Prison presents an opportunity to reach some of the most vulnerable and disadvantaged members of the community, and even to readdress some of the health inequalities in society. A high proportion of people with multiple health problems are incarcerated in prisons: for example, in England & Wales, 72 per cent of male and 70 per cent of female sentenced prisoners suffer from two or more mental health problems. Problems that the reality of prison life, more often than not, simply exacerbates. In the case of communicable diseases, diagnosis and treatment alongside the implementation of effective harm reduction schemes has benefits not just for the individuals concerned, but the communities to which prisoners will return upon release. Moldova, for example, is one of the few Eastern European countries that has managed to halt the spread of HIV throughout the entire population. Furthermore, good health and physical well being are crucial to the successful resettlement and social reintegration of ex-offenders after release from prison.
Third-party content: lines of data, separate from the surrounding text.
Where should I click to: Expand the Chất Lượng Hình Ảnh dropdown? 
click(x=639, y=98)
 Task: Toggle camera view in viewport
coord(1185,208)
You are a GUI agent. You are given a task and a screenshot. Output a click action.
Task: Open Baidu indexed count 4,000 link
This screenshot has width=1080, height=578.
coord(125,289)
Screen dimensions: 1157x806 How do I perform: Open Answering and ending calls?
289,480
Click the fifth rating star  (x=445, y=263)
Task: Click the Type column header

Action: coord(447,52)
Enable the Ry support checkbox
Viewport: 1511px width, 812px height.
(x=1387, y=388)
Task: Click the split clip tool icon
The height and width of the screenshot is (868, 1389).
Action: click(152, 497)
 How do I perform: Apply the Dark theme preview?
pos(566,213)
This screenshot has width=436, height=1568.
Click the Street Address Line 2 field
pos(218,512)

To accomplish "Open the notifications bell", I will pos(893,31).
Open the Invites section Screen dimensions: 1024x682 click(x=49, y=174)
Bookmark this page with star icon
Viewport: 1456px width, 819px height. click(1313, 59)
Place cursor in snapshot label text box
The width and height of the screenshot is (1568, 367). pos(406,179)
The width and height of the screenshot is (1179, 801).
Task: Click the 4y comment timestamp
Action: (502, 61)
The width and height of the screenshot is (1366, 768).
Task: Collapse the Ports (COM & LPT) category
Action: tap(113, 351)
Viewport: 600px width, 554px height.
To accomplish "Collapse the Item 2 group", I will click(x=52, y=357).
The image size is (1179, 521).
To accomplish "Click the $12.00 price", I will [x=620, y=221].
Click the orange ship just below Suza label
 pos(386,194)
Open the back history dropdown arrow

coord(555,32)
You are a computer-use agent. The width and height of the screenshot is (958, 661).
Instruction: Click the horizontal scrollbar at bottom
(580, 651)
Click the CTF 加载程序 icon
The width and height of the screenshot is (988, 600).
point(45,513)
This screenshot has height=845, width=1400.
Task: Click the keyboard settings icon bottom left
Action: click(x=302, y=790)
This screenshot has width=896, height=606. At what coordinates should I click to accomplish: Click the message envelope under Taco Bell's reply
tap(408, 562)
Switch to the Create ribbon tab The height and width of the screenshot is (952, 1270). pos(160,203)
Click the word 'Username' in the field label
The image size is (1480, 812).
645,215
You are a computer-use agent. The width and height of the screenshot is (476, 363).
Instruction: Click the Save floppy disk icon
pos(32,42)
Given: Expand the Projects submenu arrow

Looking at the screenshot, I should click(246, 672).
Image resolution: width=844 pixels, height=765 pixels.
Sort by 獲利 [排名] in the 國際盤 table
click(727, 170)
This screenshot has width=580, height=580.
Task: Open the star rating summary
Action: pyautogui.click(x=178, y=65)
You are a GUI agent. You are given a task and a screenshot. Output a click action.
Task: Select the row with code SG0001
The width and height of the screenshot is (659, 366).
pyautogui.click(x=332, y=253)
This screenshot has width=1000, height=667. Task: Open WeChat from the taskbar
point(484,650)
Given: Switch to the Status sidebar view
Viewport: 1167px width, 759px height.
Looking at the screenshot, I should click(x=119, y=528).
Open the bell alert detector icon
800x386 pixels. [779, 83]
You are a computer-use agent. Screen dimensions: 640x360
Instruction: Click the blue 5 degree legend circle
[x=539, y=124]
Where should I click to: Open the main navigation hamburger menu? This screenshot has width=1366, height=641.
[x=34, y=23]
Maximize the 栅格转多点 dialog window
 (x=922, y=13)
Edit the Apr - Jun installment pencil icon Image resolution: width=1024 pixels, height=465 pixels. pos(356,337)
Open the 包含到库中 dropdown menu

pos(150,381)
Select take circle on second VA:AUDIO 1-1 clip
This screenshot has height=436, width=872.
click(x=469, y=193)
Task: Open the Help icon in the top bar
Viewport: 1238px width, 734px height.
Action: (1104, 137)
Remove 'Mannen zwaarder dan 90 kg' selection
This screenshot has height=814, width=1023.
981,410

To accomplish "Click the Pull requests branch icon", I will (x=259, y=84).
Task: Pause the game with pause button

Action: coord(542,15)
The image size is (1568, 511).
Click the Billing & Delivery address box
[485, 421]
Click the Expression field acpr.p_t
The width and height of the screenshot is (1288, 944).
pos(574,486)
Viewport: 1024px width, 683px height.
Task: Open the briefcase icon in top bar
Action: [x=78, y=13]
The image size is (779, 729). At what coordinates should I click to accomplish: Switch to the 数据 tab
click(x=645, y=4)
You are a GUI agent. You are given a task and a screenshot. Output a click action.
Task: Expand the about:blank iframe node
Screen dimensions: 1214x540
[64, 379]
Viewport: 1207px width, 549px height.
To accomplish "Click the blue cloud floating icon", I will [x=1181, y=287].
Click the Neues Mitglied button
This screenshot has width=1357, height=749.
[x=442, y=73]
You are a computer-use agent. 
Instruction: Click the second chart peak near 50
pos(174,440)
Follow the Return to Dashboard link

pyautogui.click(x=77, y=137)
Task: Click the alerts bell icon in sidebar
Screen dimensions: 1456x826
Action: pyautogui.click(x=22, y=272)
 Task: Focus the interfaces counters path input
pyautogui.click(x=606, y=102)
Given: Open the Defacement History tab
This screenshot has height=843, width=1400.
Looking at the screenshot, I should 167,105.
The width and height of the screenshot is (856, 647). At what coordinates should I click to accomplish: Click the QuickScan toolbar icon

Good prison health is good public health. It is important that people do not come out of the prison system in a worse state of health than when they entered, more dependent on the public health and social services, less able to rebuild their lives. Ultimately though, it is only through a reduction in our overreliance on the use of imprisonment – over half of Council of Europe member states have larger prison populations than they did five years ago – that will limit the damage to individuals, families and communities that prison creates and perpetuates. The current budgetary constraints being experienced in many European countries is no excuse to demure from our responsibilities, or the broader social aims of criminal justice systems: the rehabilitation and social (re)integration of former offenders.